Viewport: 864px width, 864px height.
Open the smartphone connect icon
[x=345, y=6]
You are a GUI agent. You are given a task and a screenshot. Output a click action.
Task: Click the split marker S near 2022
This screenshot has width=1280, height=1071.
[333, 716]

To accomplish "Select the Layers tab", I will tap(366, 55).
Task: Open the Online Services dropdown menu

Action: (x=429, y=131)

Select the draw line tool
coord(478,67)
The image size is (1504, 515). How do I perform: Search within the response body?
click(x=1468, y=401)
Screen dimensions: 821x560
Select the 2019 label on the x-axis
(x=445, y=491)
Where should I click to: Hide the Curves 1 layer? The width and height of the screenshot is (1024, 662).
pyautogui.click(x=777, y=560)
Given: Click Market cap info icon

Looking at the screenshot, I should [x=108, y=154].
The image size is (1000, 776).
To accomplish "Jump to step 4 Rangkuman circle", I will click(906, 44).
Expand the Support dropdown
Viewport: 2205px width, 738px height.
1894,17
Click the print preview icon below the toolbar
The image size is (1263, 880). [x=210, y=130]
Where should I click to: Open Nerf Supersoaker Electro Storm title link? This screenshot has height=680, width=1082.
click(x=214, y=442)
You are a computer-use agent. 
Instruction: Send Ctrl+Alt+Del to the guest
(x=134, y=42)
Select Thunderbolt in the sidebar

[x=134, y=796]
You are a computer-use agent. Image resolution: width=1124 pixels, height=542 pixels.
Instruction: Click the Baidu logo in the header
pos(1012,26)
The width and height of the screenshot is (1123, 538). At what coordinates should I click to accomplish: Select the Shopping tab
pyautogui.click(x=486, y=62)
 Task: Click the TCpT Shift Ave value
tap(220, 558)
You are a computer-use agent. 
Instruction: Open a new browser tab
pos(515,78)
□ □ □ □
_Exercise aim_
The listing above is to be transcribed exactly. Include every line.

_Finished task_
Viewport: 864px width, 864px height.
Open the smartphone connect icon
[x=345, y=6]
You are a GUI agent. You are given a task and a screenshot. Output a click action.
Task: Click the split marker S near 2022
This screenshot has width=1280, height=1071.
[333, 716]

To accomplish "Select the Layers tab", I will tap(366, 55).
Task: Open the Online Services dropdown menu

Action: (x=429, y=131)

Select the draw line tool
coord(478,67)
The image size is (1504, 515). How do I perform: Search within the response body?
click(x=1468, y=401)
Screen dimensions: 821x560
Select the 2019 label on the x-axis
(x=445, y=491)
Where should I click to: Hide the Curves 1 layer? The width and height of the screenshot is (1024, 662).
pyautogui.click(x=777, y=560)
Given: Click Market cap info icon

Looking at the screenshot, I should [x=108, y=154].
The image size is (1000, 776).
To accomplish "Jump to step 4 Rangkuman circle", I will click(906, 44).
Expand the Support dropdown
Viewport: 2205px width, 738px height.
1894,17
Click the print preview icon below the toolbar
The image size is (1263, 880). [x=210, y=130]
Where should I click to: Open Nerf Supersoaker Electro Storm title link? This screenshot has height=680, width=1082.
click(x=214, y=442)
You are a computer-use agent. 
Instruction: Send Ctrl+Alt+Del to the guest
(x=134, y=42)
Select Thunderbolt in the sidebar

[x=134, y=796]
You are a computer-use agent. Image resolution: width=1124 pixels, height=542 pixels.
Instruction: Click the Baidu logo in the header
pos(1012,26)
The width and height of the screenshot is (1123, 538). At what coordinates should I click to accomplish: Select the Shopping tab
pyautogui.click(x=486, y=62)
 Task: Click the TCpT Shift Ave value
tap(220, 558)
You are a computer-use agent. 
Instruction: Open a new browser tab
pos(515,78)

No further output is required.